Personal information
- Born: September 24, 1980 (age 45) Independence, Louisiana, U.S.
- Height: 5 ft 11 in (1.80 m)
- Weight: 235 lb (107 kg)

Career information
- High school: Independence (LA)
- College: LSU
- NFL draft: 2003: 4th round, 132nd overall pick

Career history
- Jacksonville Jaguars (2003–2007); Carolina Panthers (2008)*; New York Sentinels (2009);
- * Offseason and/or practice squad member only

Awards and highlights
- First-team All-SEC (2001);

Career NFL statistics
- Rushing attempts: 163
- Rushing yards: 572
- Rushing touchdowns: 7
- Receptions: 46
- Receiving yards: 277
- Receiving touchdowns: 2
- Stats at Pro Football Reference

= LaBrandon Toefield =

American football player (born 1980)

LaBrandon Cordell Toefield (born September 24, 1980) is an American former professional football player who was a running back in the National Football League (NFL). He played college football for the LSU Tigers and was selected by the Jacksonville Jaguars in the fourth round of the 2003 NFL draft.

Toefield was also a member of the Carolina Panthers and New York Sentinels.

==Early life==
Toefield was born and raised in Independence, Louisiana. He attended Independence High School, where he played for the high school football team under head coach Charles Baglio. Toefield excelled as a sophomore rushing for 1,800 yards and 32 touchdowns. As a junior Toefield lead Independence to the 3A state championship game before losing to Evangel Christian Academy. In Toefield's junior season he rushed for 2,800 yards and 45 touchdowns. Due to the Tiger's lack of a passing attack, the coaches overused him, causing him to injure his knee in the spring of that year. His rehabilitation caused him not to play as a senior in high school.

==College career==
Toefield was a three-year starter at Louisiana State. As a junior named an All-Southeastern Conference first-team selection by league's coaches and Associated Press.
Toefield rushed for 2,149 yards with 26 touchdowns on 511 carries, ranking ninth in school history in rushing yards, eighth in rushing scores and sixth in carries. Started 10 games as a freshman, 11 games as a junior and 9 games as a senior. He led all freshman running backs in the SEC with 682 yards on 165 carries with five touchdowns.

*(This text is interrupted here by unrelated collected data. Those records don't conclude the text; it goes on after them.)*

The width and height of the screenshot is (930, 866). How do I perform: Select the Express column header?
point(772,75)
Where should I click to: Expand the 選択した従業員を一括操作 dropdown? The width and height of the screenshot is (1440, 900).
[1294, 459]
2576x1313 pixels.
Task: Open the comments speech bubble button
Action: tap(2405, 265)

Toefield majored in general studies.

==Professional career==
===Jacksonville Jaguars===
Toefield was a backup running back for the Jacksonville Jaguars, behind Fred Taylor and usually Maurice Jones-Drew, until 2008.

===Carolina Panthers===
On March 7, 2008, he was signed by the Carolina Panthers. He was released during final cuts on August 30 and spent the year out of football.

===New York Sentinels===
Toefield was drafted by the New York Sentinels of the United Football League in the UFL premiere season draft. He signed with the team on August 27, 2009.